As palavras do jovem apimentaram a novela da Emirates, mas o conteúdo é múltiplo, disperso. De manhã Ayuso critica, à tarde ajuda. Só um pouco, mas ajuda. A 10.ª etapa da Vuelta voltava a ser monupuerto, com a chegada ao alto de El Ferrial Larra Belagua a ser a única grande dificuldade da jornada. No começo da ascensão, Ayuso, criticado pela sede de protagonismo e falta de apoio a Almeida, tentou acelerar para abrir terreno para o companheiro português.

"Podemos correr para não perder ou para tentar ganhar." O comentário do caldense após o final é fiel ao espírito do João Almeida 2.0, mais audaz e ofensivo. O terceiro da geral tentou arrancar a seis quilómetros do alto, voltou a fazê-lo a 4,8 quilómetros da conclusão, procurando aproveitar as zonas mais empinadas dos 9,4 quilómetros a uma pendente média de 6,1%, mas bem mais íngreme no início do que no fim.

O cumprimento entre Vine e Almeida na meta
O cumprimento entre Vine e Almeida na meta Tim de Waele

Almeida tentou vestir a pele de "trator", como o britânico Thomas Pidcock o apelidou depois de tentar acompanhar o ritmo do português na etapa anterior, mas do outro lado estava um Jonas Vingegaard sereno e tranquilo. O dinamarquês respondeu sem sofrimento aparente, teve o auxílio de Matteo Jorgenson e aproveitou a previsível quebra de Torstein Træen, o circunstancial líder da prova, para vestir a camisola vermelha.
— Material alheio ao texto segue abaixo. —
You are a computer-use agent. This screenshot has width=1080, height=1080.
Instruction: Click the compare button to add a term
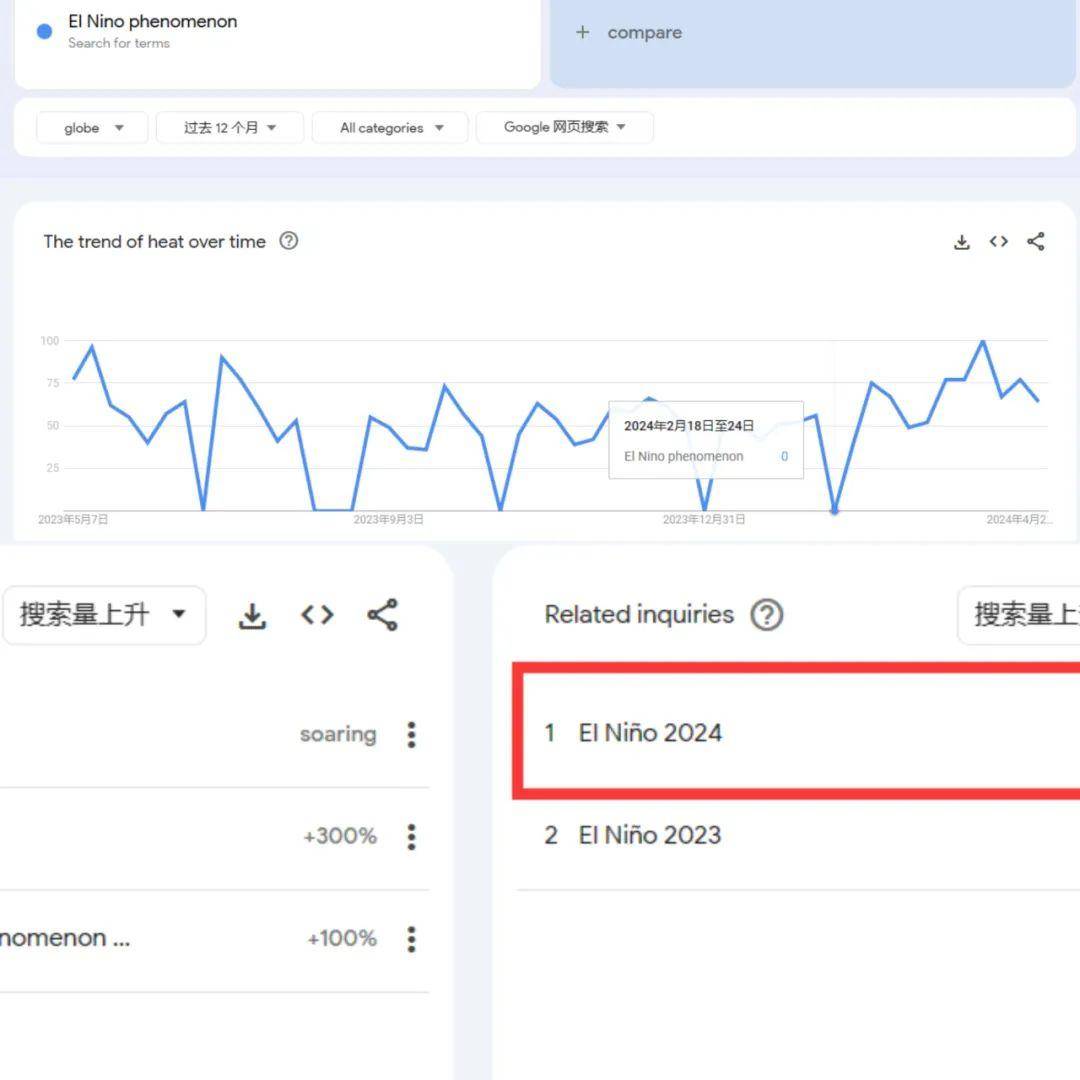(x=630, y=32)
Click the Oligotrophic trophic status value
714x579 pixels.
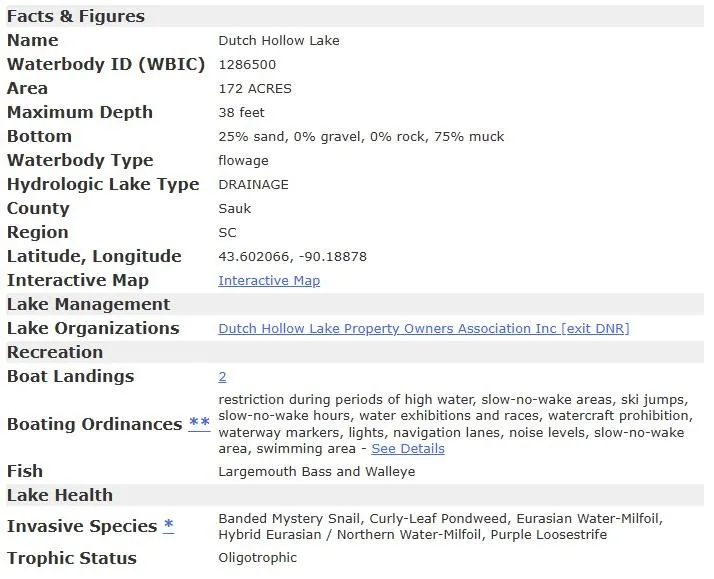pyautogui.click(x=258, y=558)
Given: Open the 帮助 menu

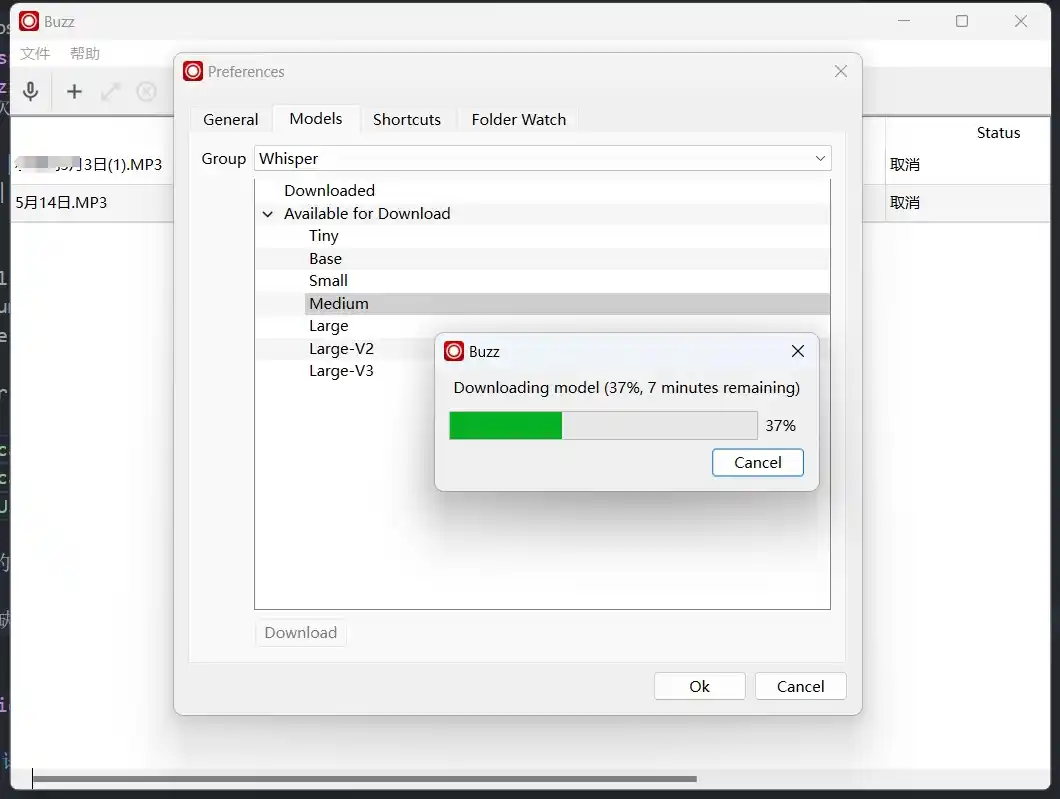Looking at the screenshot, I should [85, 54].
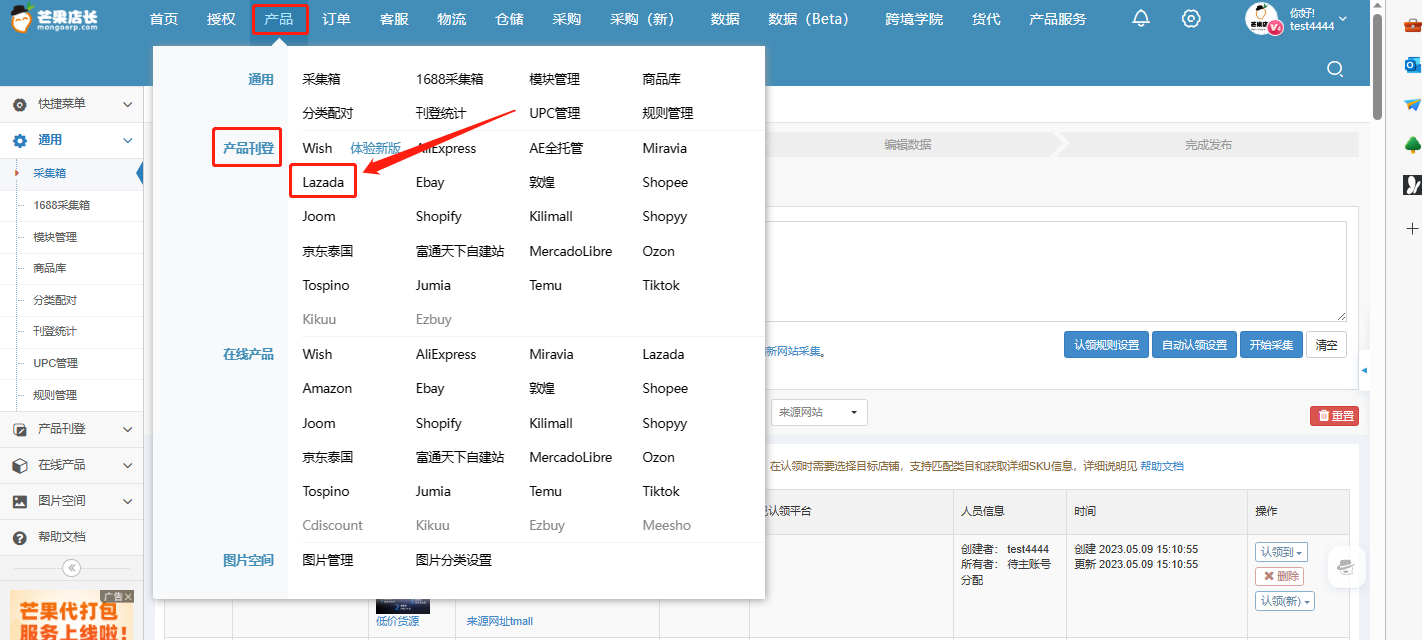Open the 来源网站 dropdown
The image size is (1422, 640).
pyautogui.click(x=818, y=412)
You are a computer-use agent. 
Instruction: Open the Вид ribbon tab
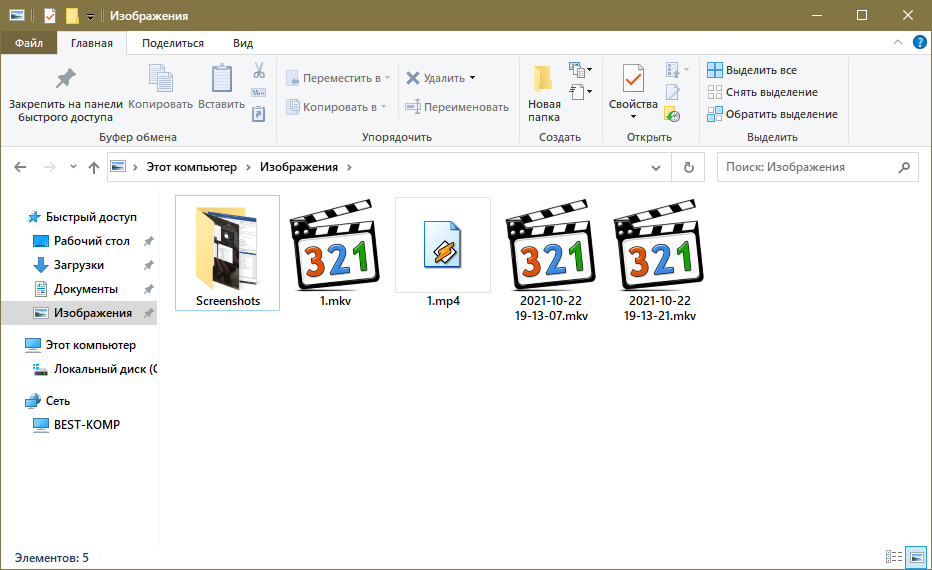point(242,43)
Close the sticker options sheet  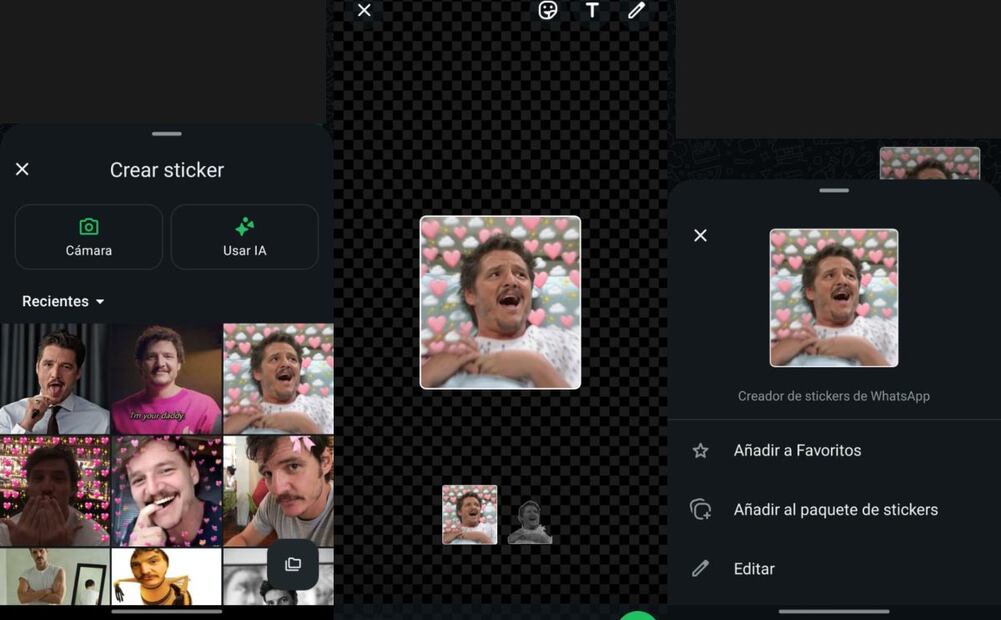coord(700,236)
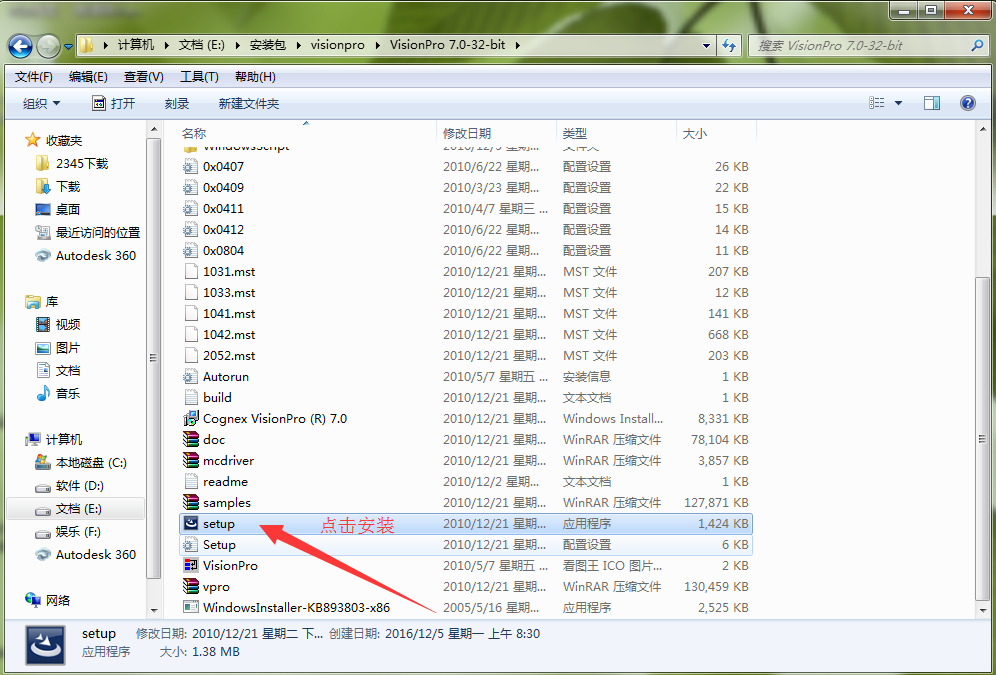Select 本地磁盘 (C:) in navigation pane

pos(91,462)
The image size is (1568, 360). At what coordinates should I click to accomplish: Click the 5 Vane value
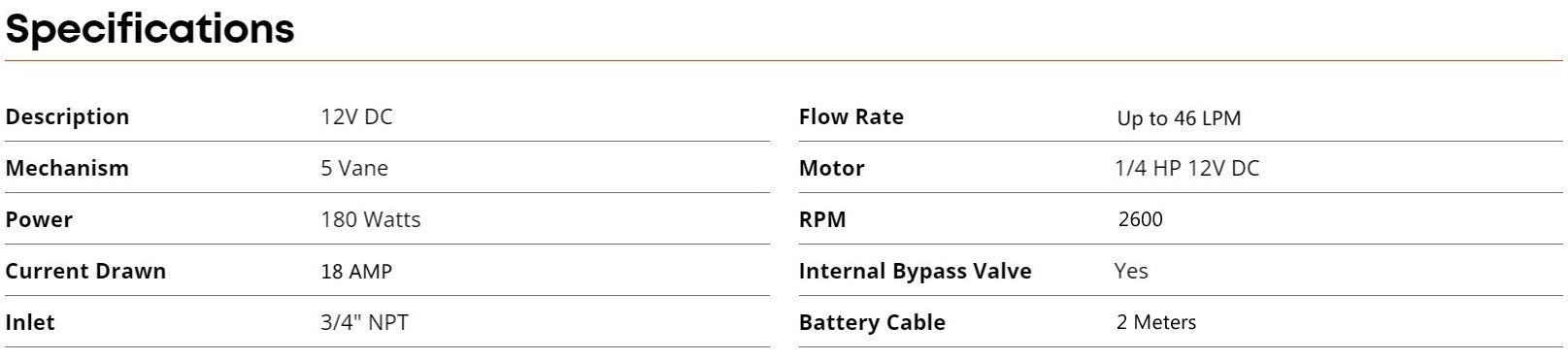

Almeida e Vingegaard chegaram colados, o português em 10.º e o dinamarquês em 11.º, juntamente com outros dos principais homens da geral. Na classificação, Jonas mantém os 38 segundos de avanço para João, que segue no lugar mais baixo do pódio. "Não era muito dura", comentaria o português sobre a montanha em Navarra. Não faltarão dificuldades vindouras para voltar a testar o extraterrestre que tenta derrubar.

A multipolaridade da telenovela da Emirates teve mais um protagonista. Jay Vine, que já se escapara para triunfar na etapa seis, voltou a ir para a fuga. A uma mão-cheia de quilómetros da meta, o australiano deixou Pablo Castrillo, espanhol da necessitada Movistar, para trás, escapando entre as bandeiras bascas e da Palestina que ladeavam a estrada. O dia voltou a ser marcado por protestos contra a equipa da Israel-Premier Tech.

Vine chegou ao topo isolado. A Emirates atingiu o póquer de etapas, ainda que tenha parecido mais unida do que antes do descanso. "Demos tudo o que tínhamos", garantiu João Almeida, falando a microfones que esperam mais conteúdo vindo da equipa que, sem Pogačar, acumula focos de tensão. Mas não deixa de ganhar.